Prosecutors have asked a Los Angeles judge to decline singer Chris Brown's documentation of the community service he was sentenced to perform.
Brown was ordered to complete 180 days of community labor as part of his plea deal stemming from his 2009 assault of his girlfriend, Rihanna. He was also placed on probation for five years and ordered to attend an anger-management program.
Los Angeles Deputy District Attorney Mary Murray filed a motion asking the judge overseeing the case to decline to accept Brown's community service due to "at best sloppy documentation and at worst fraudulent reporting," the Los Angeles Times reported Tuesday.
Prosecutors alleged Brown has provided no "credible, competent or verifiable" evidence he completed any of his court-ordered community labor, the newspaper said.

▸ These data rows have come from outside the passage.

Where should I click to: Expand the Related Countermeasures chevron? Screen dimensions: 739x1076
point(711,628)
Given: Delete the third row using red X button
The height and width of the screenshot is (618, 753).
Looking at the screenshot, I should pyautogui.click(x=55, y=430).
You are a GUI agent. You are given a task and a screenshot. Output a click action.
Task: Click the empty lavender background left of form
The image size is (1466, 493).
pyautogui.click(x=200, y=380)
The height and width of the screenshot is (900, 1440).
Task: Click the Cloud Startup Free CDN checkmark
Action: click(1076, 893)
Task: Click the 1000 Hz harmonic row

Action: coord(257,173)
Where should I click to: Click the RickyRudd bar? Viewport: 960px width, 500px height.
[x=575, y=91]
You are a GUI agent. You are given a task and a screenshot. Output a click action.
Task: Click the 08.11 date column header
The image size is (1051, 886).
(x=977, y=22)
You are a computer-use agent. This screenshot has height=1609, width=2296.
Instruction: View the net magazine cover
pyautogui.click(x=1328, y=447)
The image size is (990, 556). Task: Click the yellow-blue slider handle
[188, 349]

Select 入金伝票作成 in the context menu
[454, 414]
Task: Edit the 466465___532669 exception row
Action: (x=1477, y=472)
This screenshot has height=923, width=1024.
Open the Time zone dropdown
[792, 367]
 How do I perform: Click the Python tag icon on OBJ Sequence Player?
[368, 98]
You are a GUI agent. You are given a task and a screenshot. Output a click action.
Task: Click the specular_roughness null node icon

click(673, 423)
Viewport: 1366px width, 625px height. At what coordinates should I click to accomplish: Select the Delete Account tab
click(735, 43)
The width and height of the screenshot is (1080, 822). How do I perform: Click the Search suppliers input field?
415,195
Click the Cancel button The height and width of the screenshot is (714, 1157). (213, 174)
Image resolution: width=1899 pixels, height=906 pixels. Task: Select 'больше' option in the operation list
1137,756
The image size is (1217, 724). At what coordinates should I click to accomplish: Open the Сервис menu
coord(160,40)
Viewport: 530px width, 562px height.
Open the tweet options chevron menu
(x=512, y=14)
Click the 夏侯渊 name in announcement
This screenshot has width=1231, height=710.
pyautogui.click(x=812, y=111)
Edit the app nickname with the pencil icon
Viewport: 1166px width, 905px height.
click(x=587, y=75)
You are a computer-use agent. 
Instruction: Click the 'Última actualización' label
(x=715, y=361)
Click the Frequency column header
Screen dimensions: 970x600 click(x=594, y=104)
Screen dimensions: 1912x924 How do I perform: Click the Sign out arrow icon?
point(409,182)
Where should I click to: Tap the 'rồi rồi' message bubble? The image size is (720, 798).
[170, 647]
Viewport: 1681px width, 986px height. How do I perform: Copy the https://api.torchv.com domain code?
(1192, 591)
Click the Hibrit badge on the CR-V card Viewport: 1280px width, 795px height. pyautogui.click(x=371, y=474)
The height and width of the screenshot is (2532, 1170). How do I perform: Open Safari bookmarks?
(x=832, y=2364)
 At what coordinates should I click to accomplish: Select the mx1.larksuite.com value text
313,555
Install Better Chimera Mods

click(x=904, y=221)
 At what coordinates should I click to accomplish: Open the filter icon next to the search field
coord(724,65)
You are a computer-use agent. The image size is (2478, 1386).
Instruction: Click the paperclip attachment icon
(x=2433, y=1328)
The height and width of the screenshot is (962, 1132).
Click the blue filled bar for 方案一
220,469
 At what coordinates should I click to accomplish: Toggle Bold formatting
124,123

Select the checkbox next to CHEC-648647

The district attorneys are not asking the judge to find Brown in violation of his probation, but are requesting the recording artist be ordered to complete the work.
Brown and Rihanna recently confirmed they had reconciled after their headline-grabbing altercation.
Brown allegedly has been involved in other physical confrontations since assaulting Rihanna. Singer Frank Ocean told police Brown punched him during an argument over a parking spot outside a Los Angeles-area recording studio last month. Several people associated with both men were allegedly involved but no arrests were made.
Last year, Brown and Canadian singer Drake allegedly were in a fight at a New York nightclub that left eight people injured. No charges were brought in that case either.